Gemini Comes to Chrome on Android
Google is extending its Gemini in Chrome experience from desktop to mobile, bringing the chatbot directly into Chrome on Android. Announced during The Android Show: I/O Edition livestream, the integration will roll out via a browser update that adds a Gemini icon to the top right of the Chrome toolbar. Tapping it opens an interactive chat interface that slides up from the bottom of the screen, letting you talk to the AI without leaving the page you are viewing. Most of the capabilities from Gemini in Chrome on desktop are preserved, including native text-to-image generation powered by the Nano Banana 2 model. By housing Gemini inside the browser, Google AI mobile features become part of everyday browsing instead of requiring a separate Gemini chatbot mobile app or constant app switching, lowering the friction for trying AI assistance on the go.

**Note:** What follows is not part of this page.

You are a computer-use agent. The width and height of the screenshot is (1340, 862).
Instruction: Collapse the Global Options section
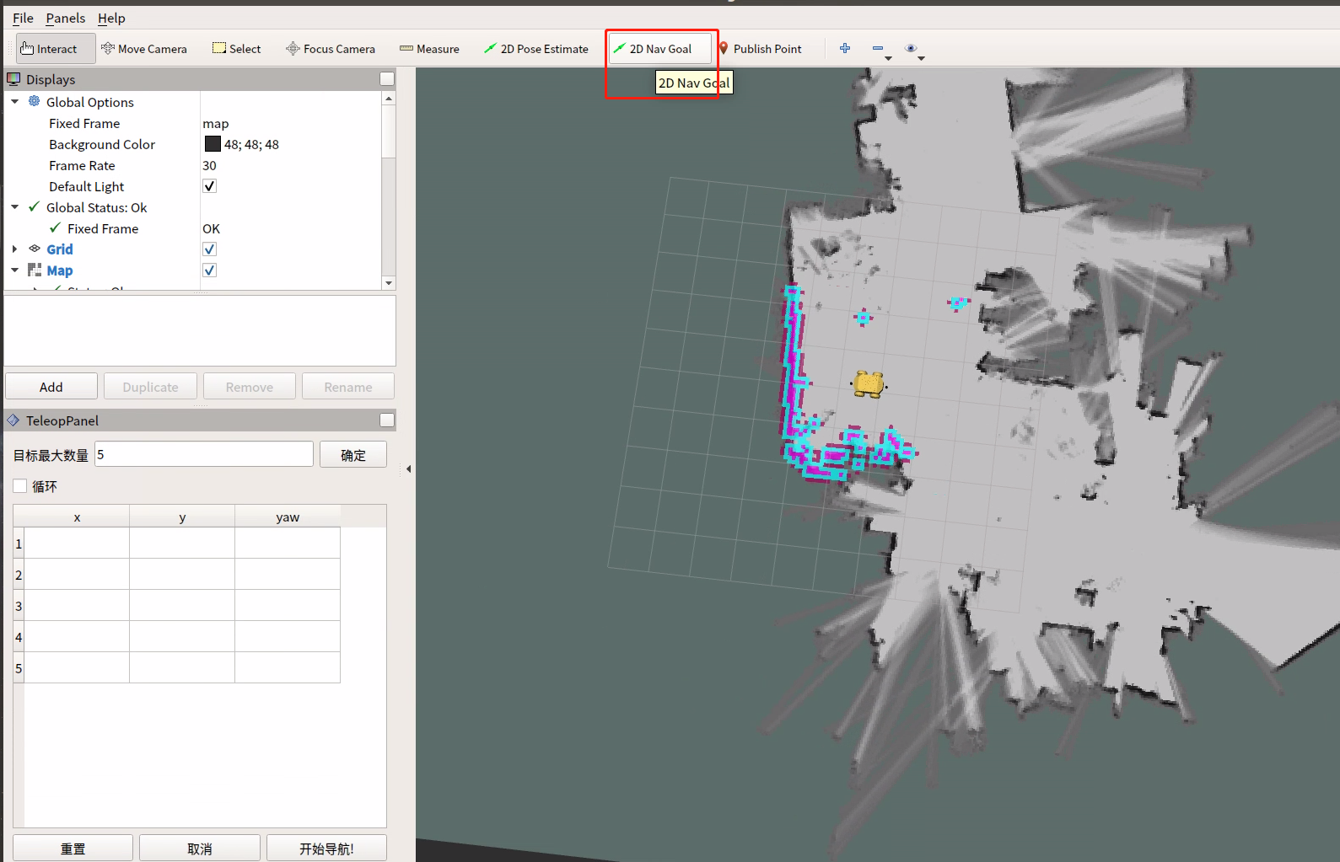[14, 102]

A Mobile-Optimised Interface for Everyday Browsing
The new Gemini Chrome Android experience is built around a compact, slide-up panel that feels native to mobile browsing. Despite the smaller layout, it retains deep links to Google services such as Calendar and Keep, letting you ask the AI to find events, surface notes, or draft quick reminders while you browse. On top of that, Google’s broader Gemini redesign introduces the "Neural Expressive" design language, with updated typography, fluid animations, and haptic feedback that now spans phones and other devices. Users can seamlessly switch between typing and speaking with Gemini Live, turning Chrome into a voice-ready Android browser AI surface that can respond with visuals, graphics, and narrated videos instead of dense text blocks. This alignment between the browser integration and the revamped Gemini app interface makes the experience feel more coherent across mobile, desktop, and beyond.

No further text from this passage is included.